Review: Alien: Romulus
Horror director Fede Álvarez brings his penchant for visceral gore to the latest entry in the Alien franchise while also completely nailing the look and style first established in the 1979 Ridley Scott classic.
Cailee Spaeny stars as Rain, an orphaned miner living on a desolate Weyland-Yutani outpost with her “brother” Andy (David Jonsson), an android reprogrammed by Rain’s father to be her surrogate brother and protector. Desperate to leave the outpost for a more idyllic planet called Yvaga, Rain joins her ex-boyfriend Tyler (Archie Renaux), his sister Kay (Isabela Merced), his brother Bjorn (Spike Fearn), and Bjorn’s girlfriend Navarro (Aileen Wu) on a salvage mission to a seemingly derelict Weyland-Yutani outpost orbiting above the planet, with the promise that the equipment they collect will get them to Yvaga. Once on board the station, the group soon learns that horrific experiments are being conducted involving the Xenomorphs, and the deadly creatures are unleashed once the station power is reactivated. After the sometimes bizarre lore building of Prometheus and Alien: Covenant, Alien: Romulus feels like a welcome return to basics, with a mix of the horror of Alien and the action of Aliens. There is quite a bit more Prometheus involved than you might expect, especially in the movie’s second half, but most of the movie feels like a throwback to the original two classics. That’s especially true in how the movie looks, with Álvarez nailing almost every aspect of the universe and making it feel perfectly in line with what he saw from the earlier films in the franchise. The lighting, dated technology, the look of the spaceships, the station, and everything else nails the aesthetic Scott and James Cameron established.
The Xenomorphs themselves are also more violent and more disgusting, with a Xenomorph coming out of a blatantly yonic (thanks Google!) looking cocoon and the effects of their acid blood and razor-sharp tail and claws being used in new, deadly ways. Some extremely clever sequences are unlike anything we’ve seen in the franchise, including a tense sequence where some of the group has to try and stealthily make their way through a room full of Facehuggers and another involving zero-G, which is fantastic. There’s some pretty blatant fan service that involves the de-aging effect that Disney has been using in movies like the last Indiana Jones and Star Wars.
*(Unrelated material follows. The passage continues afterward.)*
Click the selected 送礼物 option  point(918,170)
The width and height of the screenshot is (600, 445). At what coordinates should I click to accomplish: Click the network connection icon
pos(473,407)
This is the most extensive use of it yet, having a version of a character from the franchise appear as a significant character. While I didn’t mind, I can also see how someone might find it off-putting or empty fan service that could have been a new, original character.
Cailee Spaeny and David Johnsson carry the movie with their relationship, and you care about the fate of both of them as the film progresses. Jonsson, in particular, really gets a chance to shine as Andy goes from the child-like brother to Rain in the beginning to a more cold and logical android when he receives a Weyland-Yutani upgrade sometime in the film to allow him to open up areas of the station. The movie has some of that Prometheus/Alien: Covenant and even Blade Runner-style commentary about what is real and what it means to be human or not. Isabela Merced also deserves praise for the amount of abuse she goes through in the movie, getting thrown out of ships, stabbed through the chest, and even worse as the film goes on. The rest of the cast is mostly cannon fodder for the Xenomorphs, and they get an archetype as a character before their fate is sealed.
Fede Álvarez delivers arguably the third-best movie in the Alien franchise, returning to the aesthetics of the first two classic movies in the series while providing some unique and exciting set pieces that let the Xenomorphs be terrifying in new ways. There may be too much fan service for some people, but Alien: Romulus is a visceral, gory, and fun time and well worth checking out in theaters.